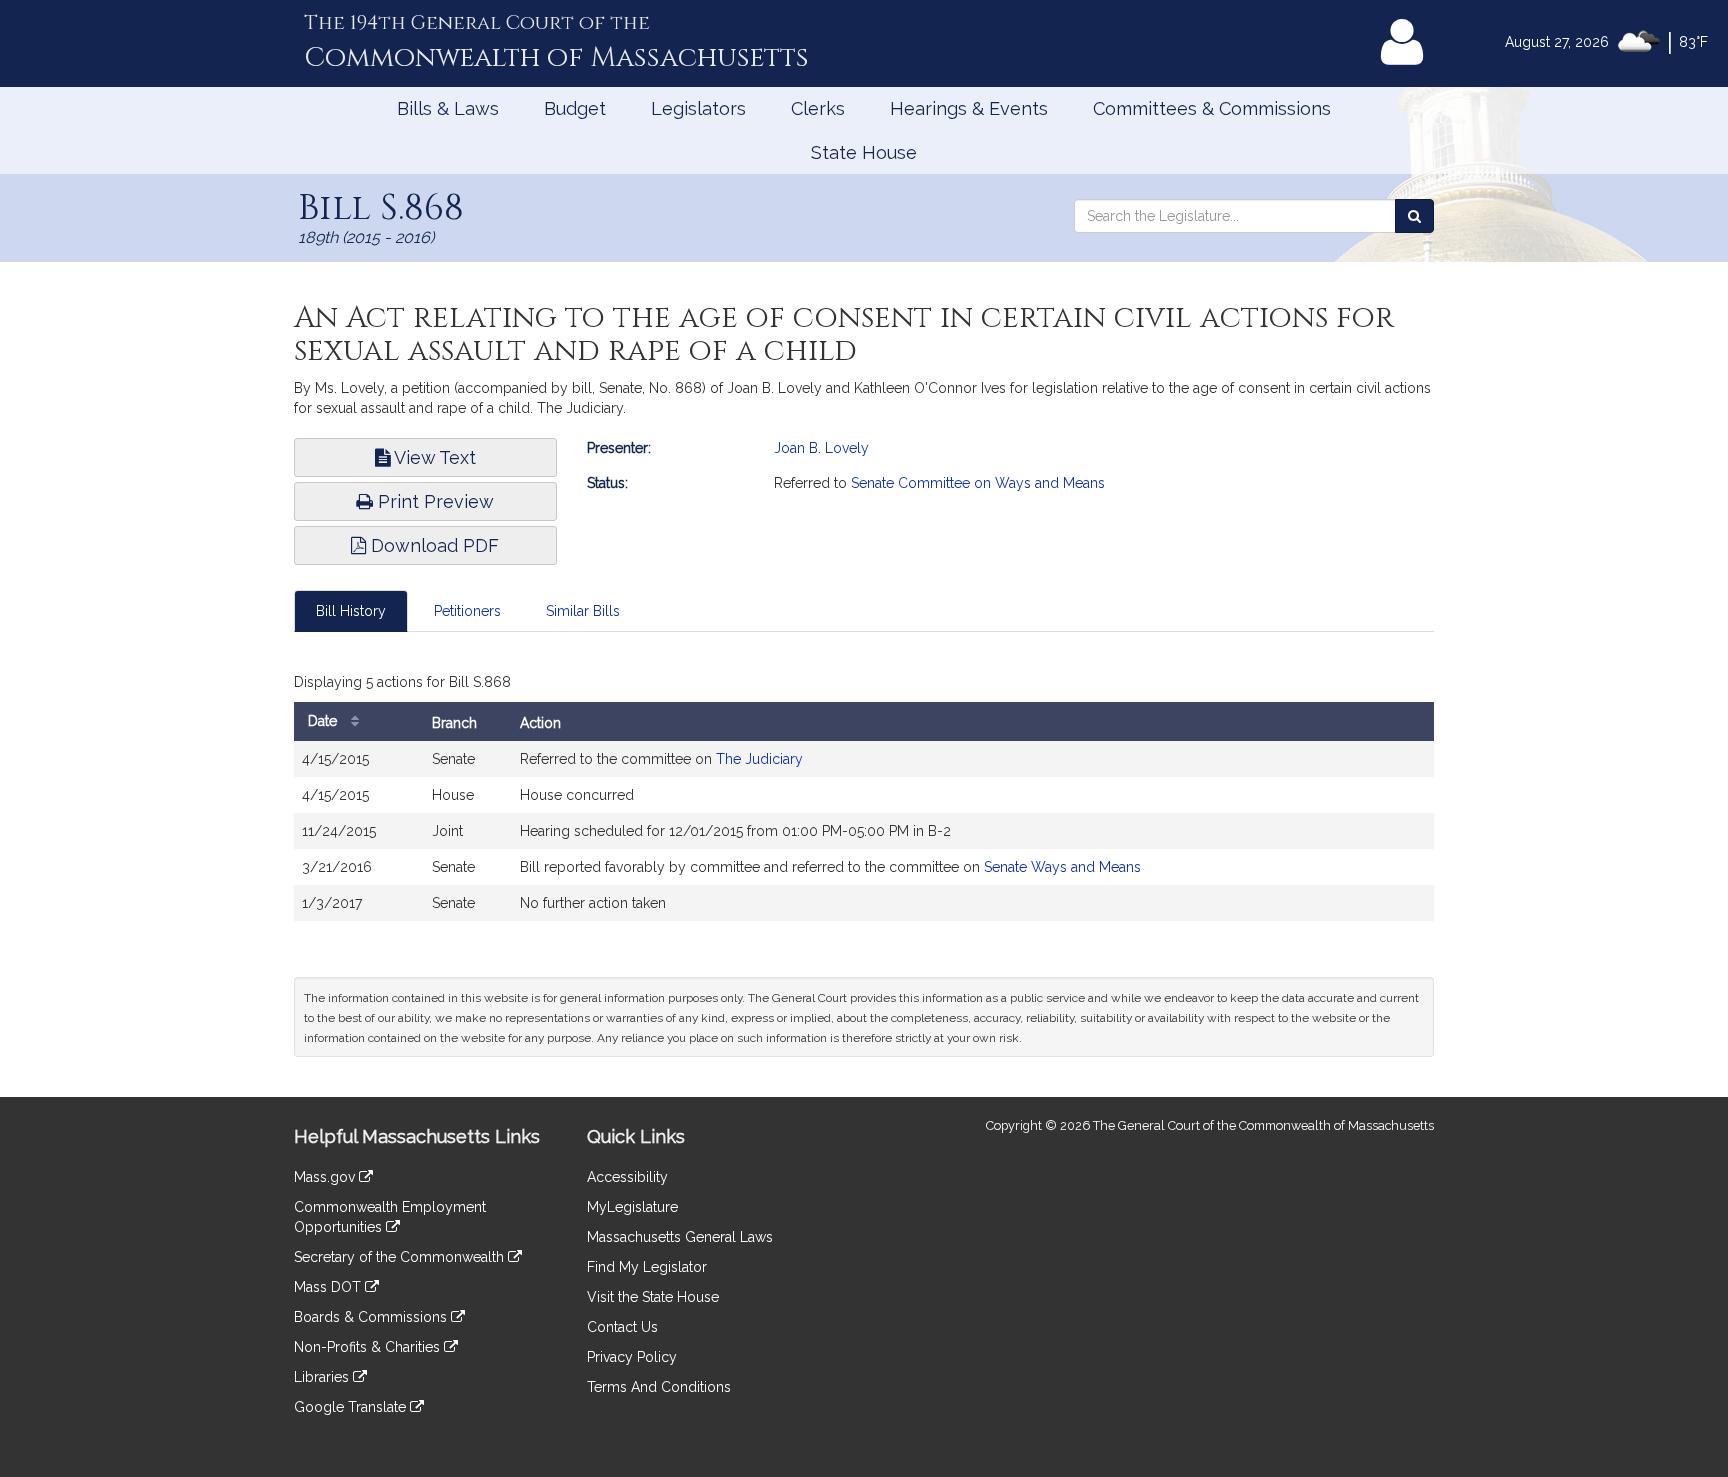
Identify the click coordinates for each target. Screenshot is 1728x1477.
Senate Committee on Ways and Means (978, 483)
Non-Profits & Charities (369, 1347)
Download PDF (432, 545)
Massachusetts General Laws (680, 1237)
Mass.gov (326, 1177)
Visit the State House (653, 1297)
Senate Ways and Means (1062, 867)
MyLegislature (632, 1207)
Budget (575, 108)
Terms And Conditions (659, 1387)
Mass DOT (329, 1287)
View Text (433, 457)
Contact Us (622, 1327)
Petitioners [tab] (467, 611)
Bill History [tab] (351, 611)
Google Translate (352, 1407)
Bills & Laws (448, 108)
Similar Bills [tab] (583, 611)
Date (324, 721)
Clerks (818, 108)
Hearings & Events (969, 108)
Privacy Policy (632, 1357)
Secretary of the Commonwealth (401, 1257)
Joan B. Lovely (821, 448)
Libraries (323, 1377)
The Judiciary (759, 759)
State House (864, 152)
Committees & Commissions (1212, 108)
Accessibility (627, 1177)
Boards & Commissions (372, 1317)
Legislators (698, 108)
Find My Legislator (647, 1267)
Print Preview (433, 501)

————————

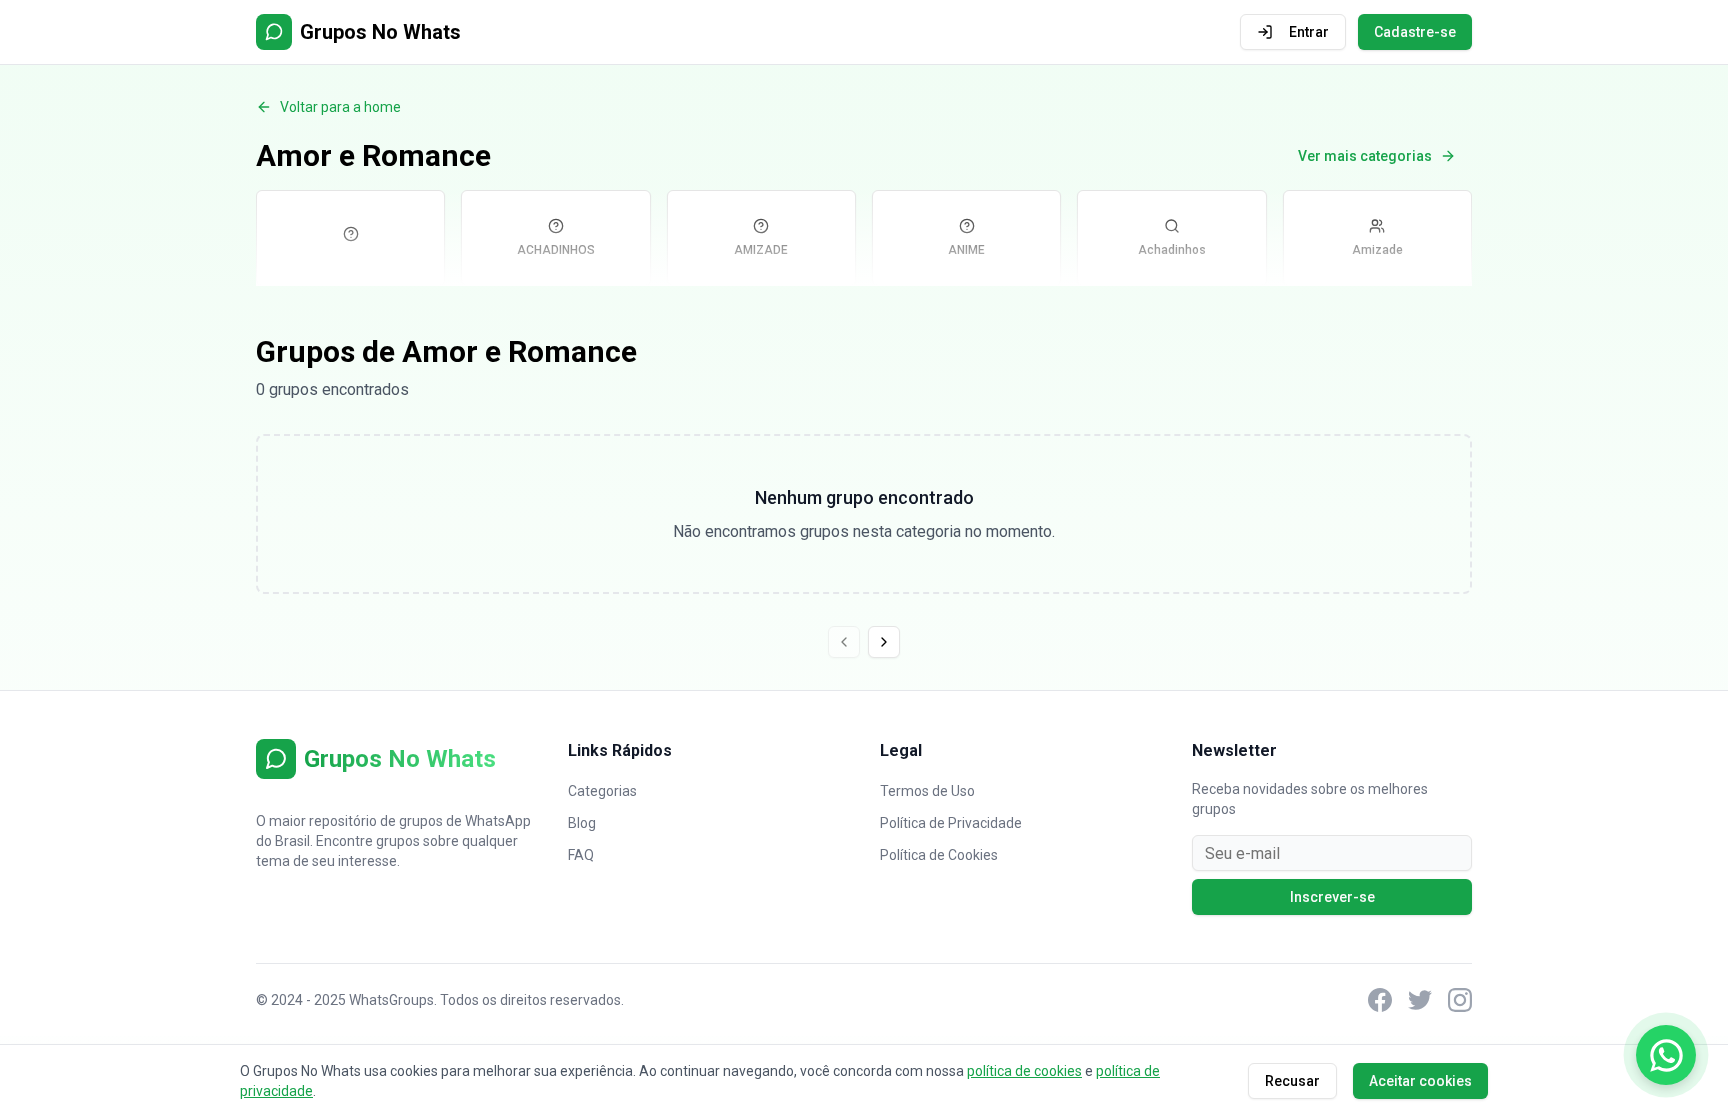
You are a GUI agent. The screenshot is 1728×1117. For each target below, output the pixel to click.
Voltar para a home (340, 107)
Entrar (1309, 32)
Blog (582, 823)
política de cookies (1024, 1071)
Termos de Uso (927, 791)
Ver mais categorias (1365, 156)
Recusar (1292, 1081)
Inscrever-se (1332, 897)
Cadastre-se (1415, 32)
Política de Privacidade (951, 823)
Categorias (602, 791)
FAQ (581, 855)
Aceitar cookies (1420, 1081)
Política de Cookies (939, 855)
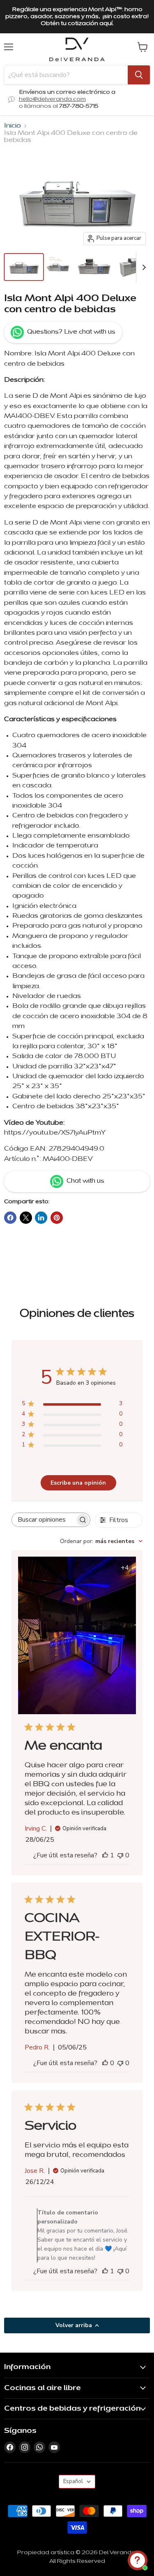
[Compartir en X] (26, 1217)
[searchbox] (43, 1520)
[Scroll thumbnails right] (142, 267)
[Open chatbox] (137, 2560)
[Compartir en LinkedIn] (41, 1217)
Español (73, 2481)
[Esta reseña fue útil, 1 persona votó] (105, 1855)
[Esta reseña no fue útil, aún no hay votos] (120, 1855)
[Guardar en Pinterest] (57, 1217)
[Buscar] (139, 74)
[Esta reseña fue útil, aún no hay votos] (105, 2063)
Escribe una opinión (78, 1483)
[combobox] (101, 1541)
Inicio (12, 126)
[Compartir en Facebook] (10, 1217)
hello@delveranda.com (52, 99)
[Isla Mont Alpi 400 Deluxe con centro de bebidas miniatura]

————————

What you should do: Which lines of the data include "útil"? Copy each of them.

Solution for this exercise:
[Esta reseña fue útil, 1 persona votó] (105, 1855)
[Esta reseña no fue útil, aún no hay votos] (120, 1855)
[Esta reseña fue útil, aún no hay votos] (105, 2063)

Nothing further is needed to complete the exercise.